Microsoft launched the Deep Search feature on Bing last year in December, powered by OpenAI’s GPT-4 language model, and is undergoing adjustments due to higher-than-anticipated user interest. Deep Search aims to provide more nuanced and relevant responses to complex queries than traditional search engines.

In a Twitter exchange, CEO of Advertising & Web Services at Microsoft, Mikhail Parakhin, acknowledged the feature’s popularity, stating, “It turned out to be more popular than we anticipated.” He further explained that the initial vision for Deep Search leaned towards a research tool, prompting the team to address scalability and infrastructure limitations revealed by the surge in user interaction.

What is “flight”?

The term refers to the testing phase of a software feature. This type of testing is where a feature is run live for a limited audience, but the results are not visible to the users. The purpose is to collect data and stress-test the feature before launching it publicly. This allows the team to stress-test and refine the infrastructure before a wider rollout.

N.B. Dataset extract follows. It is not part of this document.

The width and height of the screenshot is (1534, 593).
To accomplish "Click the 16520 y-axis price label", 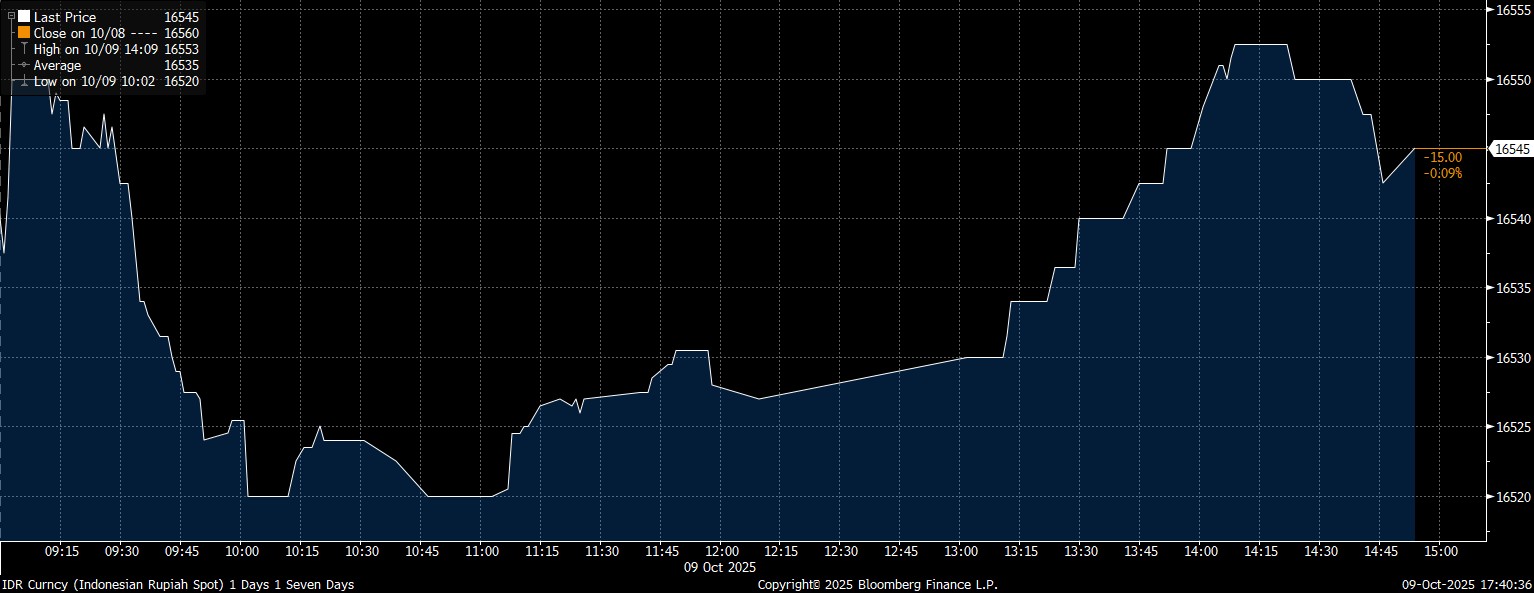I will tap(1512, 497).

While the temporary adjustment might suggest challenges, it also highlights the potential of Deep Search. The significant user interest signals a demand for search tools that move beyond simple keyword matching and delve deeper into understanding user intent and context.

Microsoft has not yet announced a specific timeline for Deep Search’s return. However, their commitment to addressing technical aspects and improving the user experience underscores their belief in the feature’s potential.

This temporary adjustment can be seen as necessary to ensure Deep Search’s ability to handle real-world demand and fulfill its promise of a more advanced search experience.